*** SUPPLIED TEXT ***

On April 16, 2018 that dream became a nightmare.

Over the next two years, there were times when friends and family didn’t know if Chris would ever broadcast another game. They weren’t sure he would ever be in another stadium. They weren’t even sure that he would live through another night.

It started when Chris was sound asleep.

“I had been on the road with Alabama baseball and I felt fine when I went to bed at midnight,” Stewart recalled. “When my wife (Christy) woke up at 4:30 a.m. to check on our son, I was twitching and moaning and she thought I was having a bad dream. She realized something was wrong and called paramedics. If she hadn’t made that call, doctors said I would have died right there in the bed.”

He was taken to Brookwood Baptist Medical Center near Birmingham where Dr. Jitendra Shara and his team removed two clots from Stewart’s brain. Despite the length of time that passed before the surgery and its magnitude, 10 months later he showed no effects from the stroke.

But, the nightmare wasn’t over; it was really just beginning. A little over a year after the stroke, Stewart had tingling in his arm. An arteriogram showed a 95 percent blockage of the artery commonly called “The Widow Maker.”

“Dr. Russ Ronson and his team performed the surgery on a Monday,” he said. “I was released on Friday and attended church on Sunday.”

Within a few days, his lungs, liver and kidneys all were shutting down. He had MRSA in his blood and lungs. He had pneumonia and something called rhabdomyolysis, a breakdown of skeletal muscle that releases a dangerous protein into the blood.

Stewart has no memory of the next four weeks. He was “as sick as you can possibly be without actually dying.”

He was placed in a two-week medically induced coma, and dropped from 165 pounds to 115.

“I didn’t know that I had been so close to death in the case of the infection until several days, or even weeks, after I came out of the coma,” he explained.

During his long recovery time, his medical team included nurses, PCTs and therapists at Brookwood and at UAB’s Spain Rehabilitation Center. They became known as “Chris’s Angels.”

“The lady who spent the most time working with me, saw me at my worst, was Brookwood physical therapist Dawn Hind,” he said. “Her love, toughness and patience were instrumental in getting me back to work and living. Of all my wonderful ‘Angels,’ her halo shines like no other.”

Stewart also couldn’t know how many people had him and his physicians in prayer.

“When I came out of the coma, I was told about phone calls, texts and e-mails — literally from all over the country,” he said. “I was receiving prayer from not only family and friends, but from total strangers.

“I was stunned by the number of people who would begin by saying, ‘Chris, I’m an Auburn/Tennessee/Georgia, etc. fan, but I’ve been praying for you.”

His visitor list was a Who’s Who from Alabama athletics. Nick and Terry Saban reached out with Coach Saban also sending a video message. Baseball coach Brad Bohannon and Athletic Director Greg Byrne came by.

*** End of SUPPLIED TEXT ***
*** DATA FOR ANALYSIS ***

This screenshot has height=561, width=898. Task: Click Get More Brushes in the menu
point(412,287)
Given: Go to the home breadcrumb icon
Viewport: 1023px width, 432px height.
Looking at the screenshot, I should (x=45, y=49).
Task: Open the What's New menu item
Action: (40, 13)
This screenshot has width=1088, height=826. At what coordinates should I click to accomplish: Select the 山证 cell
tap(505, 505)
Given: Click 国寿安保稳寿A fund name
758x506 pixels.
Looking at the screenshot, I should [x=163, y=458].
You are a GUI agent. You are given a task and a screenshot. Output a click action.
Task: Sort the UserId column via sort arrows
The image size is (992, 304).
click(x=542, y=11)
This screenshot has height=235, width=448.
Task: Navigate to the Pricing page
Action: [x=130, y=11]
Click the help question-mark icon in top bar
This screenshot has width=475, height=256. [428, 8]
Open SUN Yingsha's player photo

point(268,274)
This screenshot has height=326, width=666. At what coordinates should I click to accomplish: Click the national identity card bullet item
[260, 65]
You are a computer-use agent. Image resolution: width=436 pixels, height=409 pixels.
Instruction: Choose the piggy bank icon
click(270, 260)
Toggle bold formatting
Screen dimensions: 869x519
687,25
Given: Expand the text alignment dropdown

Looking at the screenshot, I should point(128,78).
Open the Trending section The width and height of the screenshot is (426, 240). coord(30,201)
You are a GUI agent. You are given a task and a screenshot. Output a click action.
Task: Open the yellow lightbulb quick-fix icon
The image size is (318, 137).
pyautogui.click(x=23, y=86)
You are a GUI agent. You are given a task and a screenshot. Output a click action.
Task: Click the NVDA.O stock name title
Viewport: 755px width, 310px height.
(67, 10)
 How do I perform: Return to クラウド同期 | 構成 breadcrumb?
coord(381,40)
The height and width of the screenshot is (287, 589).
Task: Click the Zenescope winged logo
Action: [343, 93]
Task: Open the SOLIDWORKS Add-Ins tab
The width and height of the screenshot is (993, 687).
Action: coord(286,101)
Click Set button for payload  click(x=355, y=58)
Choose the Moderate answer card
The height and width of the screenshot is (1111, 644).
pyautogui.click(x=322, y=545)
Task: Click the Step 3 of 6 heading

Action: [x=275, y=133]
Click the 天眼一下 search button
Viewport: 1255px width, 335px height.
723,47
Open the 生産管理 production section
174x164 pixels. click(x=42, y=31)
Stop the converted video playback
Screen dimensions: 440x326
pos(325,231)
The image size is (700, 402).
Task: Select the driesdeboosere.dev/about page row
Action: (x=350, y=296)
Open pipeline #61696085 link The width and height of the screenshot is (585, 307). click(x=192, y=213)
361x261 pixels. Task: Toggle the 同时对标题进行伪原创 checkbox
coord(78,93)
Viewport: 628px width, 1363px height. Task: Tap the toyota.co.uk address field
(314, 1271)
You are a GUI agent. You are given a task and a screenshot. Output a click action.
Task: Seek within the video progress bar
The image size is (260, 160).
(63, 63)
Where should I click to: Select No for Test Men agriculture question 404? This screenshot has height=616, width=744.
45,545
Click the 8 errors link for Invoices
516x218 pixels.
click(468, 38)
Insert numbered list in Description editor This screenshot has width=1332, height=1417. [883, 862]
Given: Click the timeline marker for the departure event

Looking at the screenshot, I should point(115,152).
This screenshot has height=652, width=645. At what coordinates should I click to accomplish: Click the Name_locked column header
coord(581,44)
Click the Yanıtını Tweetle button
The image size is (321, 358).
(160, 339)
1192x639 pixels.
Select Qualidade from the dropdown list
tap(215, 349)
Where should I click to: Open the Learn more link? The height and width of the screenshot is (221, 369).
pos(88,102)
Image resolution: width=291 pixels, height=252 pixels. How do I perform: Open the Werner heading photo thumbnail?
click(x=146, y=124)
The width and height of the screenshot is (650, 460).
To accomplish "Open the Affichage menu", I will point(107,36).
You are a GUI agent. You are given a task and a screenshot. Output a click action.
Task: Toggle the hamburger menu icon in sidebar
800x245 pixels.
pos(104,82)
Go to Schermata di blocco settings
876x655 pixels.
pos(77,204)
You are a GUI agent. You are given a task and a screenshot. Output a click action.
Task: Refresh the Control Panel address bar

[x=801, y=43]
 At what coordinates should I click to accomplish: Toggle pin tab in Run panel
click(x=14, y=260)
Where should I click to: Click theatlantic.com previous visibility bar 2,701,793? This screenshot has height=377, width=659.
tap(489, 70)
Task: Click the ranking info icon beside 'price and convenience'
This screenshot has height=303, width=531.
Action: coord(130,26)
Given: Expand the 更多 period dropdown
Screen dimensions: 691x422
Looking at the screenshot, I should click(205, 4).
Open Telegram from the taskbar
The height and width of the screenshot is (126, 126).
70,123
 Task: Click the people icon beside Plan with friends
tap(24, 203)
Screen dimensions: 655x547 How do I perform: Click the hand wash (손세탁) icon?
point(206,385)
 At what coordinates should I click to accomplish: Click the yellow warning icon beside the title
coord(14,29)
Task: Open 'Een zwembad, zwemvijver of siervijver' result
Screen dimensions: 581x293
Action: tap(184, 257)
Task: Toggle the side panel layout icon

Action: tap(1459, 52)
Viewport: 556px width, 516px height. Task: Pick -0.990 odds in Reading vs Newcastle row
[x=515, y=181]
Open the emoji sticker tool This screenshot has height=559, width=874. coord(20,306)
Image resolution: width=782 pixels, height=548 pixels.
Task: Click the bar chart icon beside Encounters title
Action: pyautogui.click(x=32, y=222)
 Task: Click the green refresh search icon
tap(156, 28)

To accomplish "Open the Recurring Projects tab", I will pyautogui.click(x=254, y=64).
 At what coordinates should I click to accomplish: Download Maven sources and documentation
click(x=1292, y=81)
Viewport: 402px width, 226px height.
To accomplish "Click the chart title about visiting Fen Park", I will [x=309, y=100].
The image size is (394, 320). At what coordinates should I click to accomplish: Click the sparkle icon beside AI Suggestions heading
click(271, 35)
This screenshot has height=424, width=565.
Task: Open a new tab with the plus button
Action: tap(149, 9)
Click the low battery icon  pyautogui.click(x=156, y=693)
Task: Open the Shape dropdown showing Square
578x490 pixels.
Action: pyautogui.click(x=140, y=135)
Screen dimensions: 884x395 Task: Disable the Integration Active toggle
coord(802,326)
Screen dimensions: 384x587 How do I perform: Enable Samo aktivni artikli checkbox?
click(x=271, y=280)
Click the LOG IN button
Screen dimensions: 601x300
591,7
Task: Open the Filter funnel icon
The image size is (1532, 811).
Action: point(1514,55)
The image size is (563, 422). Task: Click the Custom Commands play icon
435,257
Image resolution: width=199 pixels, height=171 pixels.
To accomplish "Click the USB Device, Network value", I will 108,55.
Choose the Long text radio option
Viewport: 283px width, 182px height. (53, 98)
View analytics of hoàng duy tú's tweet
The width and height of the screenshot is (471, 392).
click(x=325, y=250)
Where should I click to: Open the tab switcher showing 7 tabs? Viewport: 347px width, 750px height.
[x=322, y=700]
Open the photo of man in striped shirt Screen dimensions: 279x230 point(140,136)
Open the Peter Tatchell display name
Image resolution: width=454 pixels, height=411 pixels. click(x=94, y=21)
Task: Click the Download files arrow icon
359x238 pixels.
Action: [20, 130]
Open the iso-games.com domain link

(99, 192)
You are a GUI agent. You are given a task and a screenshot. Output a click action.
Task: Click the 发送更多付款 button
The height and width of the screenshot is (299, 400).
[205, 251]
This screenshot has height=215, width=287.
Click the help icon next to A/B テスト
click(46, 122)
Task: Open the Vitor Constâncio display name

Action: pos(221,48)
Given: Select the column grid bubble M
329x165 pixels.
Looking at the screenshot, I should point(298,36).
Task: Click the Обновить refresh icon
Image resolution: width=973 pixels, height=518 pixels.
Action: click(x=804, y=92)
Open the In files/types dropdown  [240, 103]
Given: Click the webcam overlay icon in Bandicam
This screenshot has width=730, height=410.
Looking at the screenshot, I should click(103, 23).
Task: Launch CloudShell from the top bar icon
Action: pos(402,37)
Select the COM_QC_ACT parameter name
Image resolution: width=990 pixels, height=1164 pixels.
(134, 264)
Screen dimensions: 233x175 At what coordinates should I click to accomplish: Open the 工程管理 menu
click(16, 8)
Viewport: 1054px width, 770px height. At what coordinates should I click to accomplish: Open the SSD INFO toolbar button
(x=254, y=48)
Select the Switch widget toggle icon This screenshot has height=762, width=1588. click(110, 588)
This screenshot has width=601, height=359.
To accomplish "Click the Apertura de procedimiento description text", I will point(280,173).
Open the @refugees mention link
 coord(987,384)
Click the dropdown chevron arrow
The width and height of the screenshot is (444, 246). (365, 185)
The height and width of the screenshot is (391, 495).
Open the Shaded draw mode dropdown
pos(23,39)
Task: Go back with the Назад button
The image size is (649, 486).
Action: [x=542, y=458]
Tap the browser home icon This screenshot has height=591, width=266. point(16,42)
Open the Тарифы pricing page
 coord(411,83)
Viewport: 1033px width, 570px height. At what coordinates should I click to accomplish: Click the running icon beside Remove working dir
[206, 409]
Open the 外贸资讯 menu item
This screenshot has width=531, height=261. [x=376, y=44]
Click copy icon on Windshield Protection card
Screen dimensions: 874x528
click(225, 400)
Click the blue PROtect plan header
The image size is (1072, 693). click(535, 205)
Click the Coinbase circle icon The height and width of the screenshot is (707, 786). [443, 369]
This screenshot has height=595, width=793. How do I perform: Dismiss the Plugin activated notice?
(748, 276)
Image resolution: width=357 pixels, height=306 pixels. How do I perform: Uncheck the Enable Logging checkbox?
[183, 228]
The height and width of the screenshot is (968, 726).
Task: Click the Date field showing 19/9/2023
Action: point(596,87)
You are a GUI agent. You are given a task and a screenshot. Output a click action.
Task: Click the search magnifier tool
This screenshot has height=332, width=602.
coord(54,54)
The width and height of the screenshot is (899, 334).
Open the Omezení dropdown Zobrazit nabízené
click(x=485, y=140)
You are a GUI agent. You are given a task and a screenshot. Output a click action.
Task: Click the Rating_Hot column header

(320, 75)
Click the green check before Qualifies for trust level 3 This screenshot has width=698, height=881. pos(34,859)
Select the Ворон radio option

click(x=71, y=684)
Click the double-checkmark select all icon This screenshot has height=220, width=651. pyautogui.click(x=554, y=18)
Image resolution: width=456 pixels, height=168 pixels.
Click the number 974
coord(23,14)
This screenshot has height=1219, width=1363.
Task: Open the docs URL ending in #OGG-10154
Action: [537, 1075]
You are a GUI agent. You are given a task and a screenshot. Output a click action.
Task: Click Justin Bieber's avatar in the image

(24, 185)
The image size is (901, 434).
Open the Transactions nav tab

*** End of DATA FOR ANALYSIS ***

▶ _EXERCISE INSTRUCTIONS_:
1. According to the Stewart article, why does Stewart single out Dawn Hind among all of "Chris's Angels"? Answer in one to three sentences.
2. Answer these questions from the Stewart article:
(a) At which medical center were two clots removed from Stewart's brain?
(b) What percentage blockage did the arteriogram show?
(c) How much did Stewart's weight drop during the medically induced coma?
Rely only on the Stewart article, not on the entries, for the tasks.

▶ _NUMBERED RESPONSES_:
1. Dawn Hind, a Brookwood physical therapist, spent the most time working with Stewart and saw him at his worst. He says her love, toughness and patience were instrumental in getting him back to work and living.

2.
(a) Brookwood Baptist Medical Center, near Birmingham
(b) 95 percent
(c) From 165 pounds to 115